→ KUTIPAN HALAMAN:
--
Floating Image
Floating Image
Senin, 31 Maret 2025

Tak Ada Lagi yang Menunggu di Pintu: Makna Lebaran Setelah Kehilangan Orang Tua


Oleh Restu Nugraha
25 Maret 2025
tentang Inspiratif
Tak Ada Lagi yang Menunggu di Pintu: Makna Lebaran Setelah Kehilangan Orang Tua - Sport Jabar

Lebaran bukan hanya tentang siapa yang hadir secara fisik, tetapi tentang siapa yang tetap hidup dalam hati kita. (Foto ilustrasi)

1618 views

SPIRITKITA.ID - Tak terasa Lebaran segera menyapa. Umat muslim di seluruh dunia menyambutnya dengan penuh kebahagian. Sebulan penuh menjalankan puasa di bulan suci Ramadan akan terbayarkan dengan hari kemenangan yakni Lebaran dengan saling memaafkkan atas dosa dan khilaf. 

Lebaran adalah momen indah karena selalu identik dengan kebersamaan, canda tawa, dan kehangatan bersama keluarga  yang pulang ke kampung halaman.  Namun, bagaimana bagi mereka yang sudah kehilangan orang tua, Lebaran mungkin punya makna yang berbeda. Kehangatan sedikit berkurang. Tidak ada lagi sambutan hangat saat tiba di rumah, tidak ada tangan yang dulu selalu siap menyambut dan memeluk, serta tak ada suara yang mengingatkan untuk tidak lupa sungkem di pagi hari.

Keadaan ini dialami oleh seorang mamah muda bernama Dewi Sofiah berusia (35 tahun). Sudah 2 tahun, orang tuanya meninggal dan setiap pulang kampung Lebaran ada yang hampa dirasakan.

Begini Kisahnya

Dewi, begitu disapa, menatap rumah peninggalan orang tuanya dengan perasaan campur aduk. Setiap kali pulang ke kampung saat Lebaran, rasanya tetap ada sesuatu yang hilang.

Dulu, ia dan keluarganya selalu buru-buru pulang. Bahkan kadang di perjalanan masih berpikir, 'Aduh, sempat nggak ya sampai sebelum Maghrib? Nanti ibu marah kalau saya telat buka puasa di rumah. Sekarang, tidak ada lagi yang menunggu saya di depan pintu." batinnya dengan senyuman kesedihan.

Malam takbiran yang dulu bawelnya suara ibu yang sibuk memasak dan bapak yang menyalakan radio tua di ruang tamu, kini terasa sunyi. Dewi duduk di ruang keluarga, memegang toples kue yang masih tertutup rapat. Biasanya, ibunya akan memaksanya mencicipi nastar buatannya. Dewi tertawa pelan, lalu menghela napas. "Saya rindu suara ibu yang bilang, ‘Coba, enak nggak ini? Jangan bohong lho!’”kenangnya.

Sementara itu, saudaranya yang lain juga sudah punya kesibukan masing-masing. Ada yang tinggal di luar kota, ada yang harus bergantian berlebaran dengan keluarga pasangan. Kini, hanya ada dirinya dan suaminya yang duduk di ruang tamu rumah itu. Dikeheningan itu, sang suami berkata besok setelah solat Id, untuk ziarah ke makam orang tuanya.
--
→ PETUNJUK TUGAS:
**A)** Salin tanpa perubahan bagian baris-baris di bawah yang dimulai dari baris berisi "Viewport: 1232px width, 960px height." dan berakhir pada baris berisi "Action: click(x=1181, y=707)", termasuk kedua baris tersebut.
**B)** Lanjutkan artikel tentang Lebaran dari kalimat terakhir yang ditampilkan.
Baris-baris di bawah ini tidak ada hubungannya dengan artikel tentang Lebaran.

→ DATA TERSEDIA:
--
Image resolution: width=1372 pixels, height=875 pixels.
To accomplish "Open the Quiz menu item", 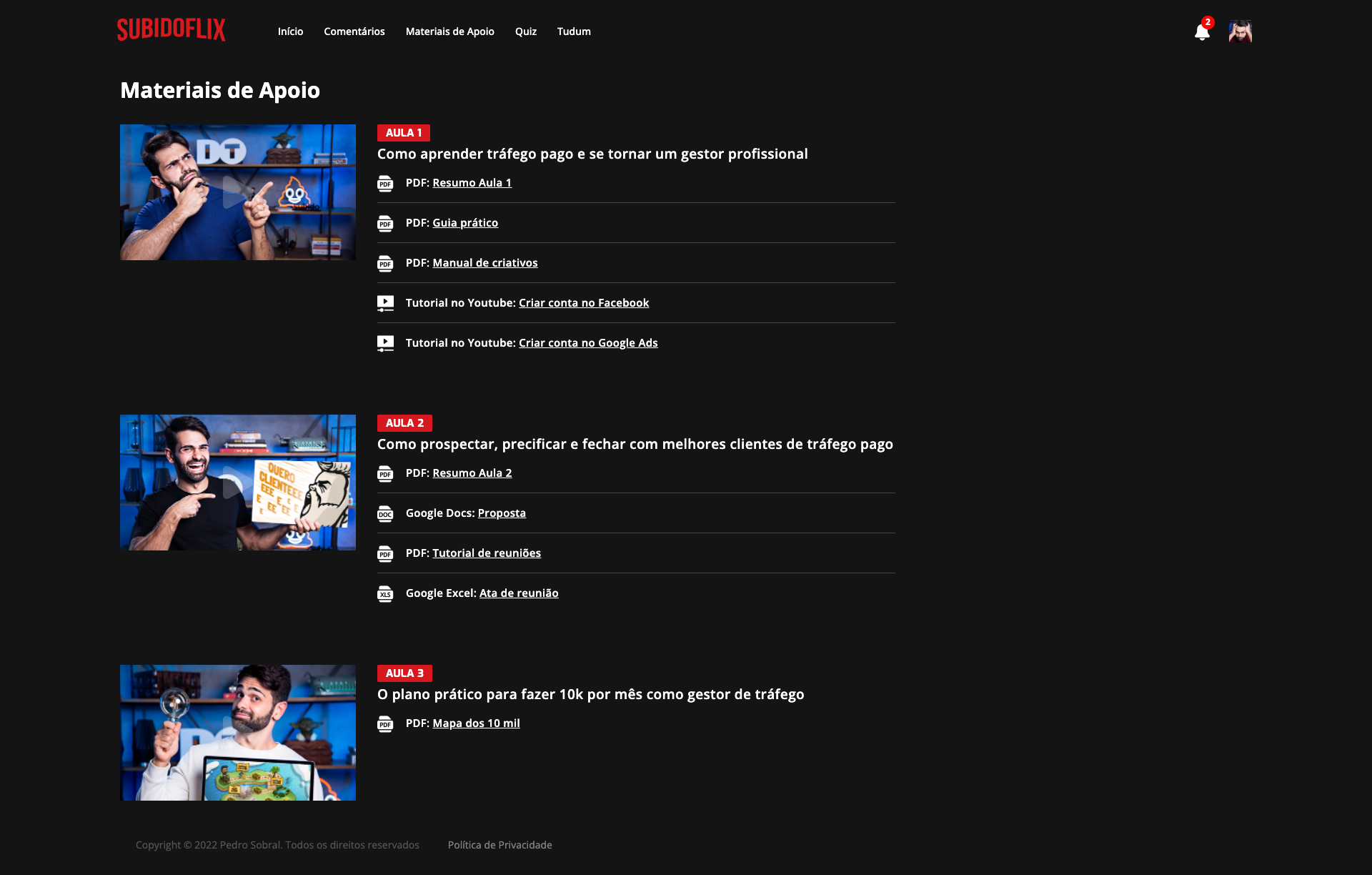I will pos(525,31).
--
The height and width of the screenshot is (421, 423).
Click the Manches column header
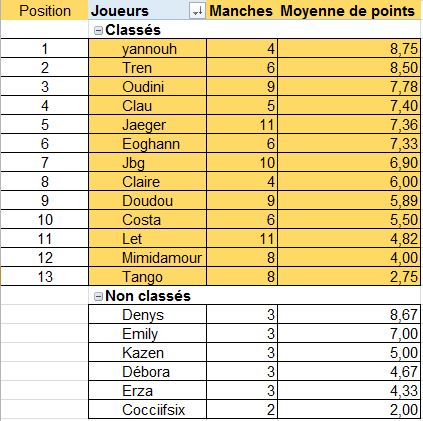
--
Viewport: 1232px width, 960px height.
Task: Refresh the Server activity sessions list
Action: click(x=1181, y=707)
--
→ HASIL:
**A)**
Viewport: 1232px width, 960px height.
Task: Refresh the Server activity sessions list
Action: click(x=1181, y=707)

**B)**
"Besok pagi, kita tetap sungkem ke makam, ya," kata suaminya pelan.

Mendengar itu, Dewi tersenyum dan mengangguk, matanya nampak berkaca-kaca.

Belajar Menguatkan Diri dan Menjalin Kebersamaan

Keesokan paginya, setelah salat Id, Dewi dan suaminya berziarah ke makam orang tuanya. Tak banyak kata yang keluar, hanya doa dan air mata yang menetes pelan. Saat kembali ke rumah, Dewi terdiam di depan cermin besar di ruang tamu. Dulu, setiap Lebaran, ibunya akan membetulkan kerudungnya sebelum berangkat ke rumah saudara.

"Kamu cantik pakai ini," suara ibunya terngiang di kepala.

Dewi menghela napas panjang. "Lebaran memang nggak akan sama lagi, tapi saya harus tetap menjalaninya," gumam ibu yang punya 2 anak ini.

Ia lalu mengambil ponselnya, mengetik pesan di grup keluarga, mengajak saudara-saudaranya untuk berkumpul walau hanya sebentar. "Aku tahu semua sibuk, tapi setidaknya kita tetap bertemu, meski orang tua kita sudah nggak ada," tulisnya.

Dan sore itu, rumah yang sempat terasa sepi kembali diisi dengan suara saudara-saudaranya, keponakan-keponakannya, dan tawa yang meski tidak sehangat dulu, tetap membawa kebahagiaan.

Menemukan Makna Lebaran yang Baru

Dewi sadar, kehilangan orang tua bukan berarti kehilangan arti dari Lebaran itu sendiri. Justru, ini saatnya untuk melanjutkan apa yang telah mereka ajarkan—tentang kebersamaan, tentang berbagi, dan menjaga silaturahmi.

“Saya tidak mau ada yang merasa seperti saya dulu, sendirian di rumah yang sepi saat Lebaran. Kalau ada saudara yang tidak bisa mudik, saya akan mengundangnya ke rumah. Kalau ada teman yang juga kehilangan orang tuanya, saya ingin mengajaknya makan bersama. Karena Lebaran bukan hanya soal tradisi, tapi soal menjaga mereka yang kita cintai tetap dekat.” tandasnya.

Dewi tersenyum, memandang langit sore dari jendela rumah orang tuanya. Hatinya masih dirundung rindu, tetapi ia tahu, ia tidak sendiri. Karena sejatinya, Lebaran bukan hanya tentang siapa yang hadir secara fisik, tetapi tentang siapa yang tetap hidup dalam hati kita.

Baca Juga :  Ramadan 2025 : Cerita Mualaf perjalanan Hati Seorang Wanita

Baca Juga :
Mengenal Sisi Lain Bulan Ramadan: Tantangan dan Harapan

(*)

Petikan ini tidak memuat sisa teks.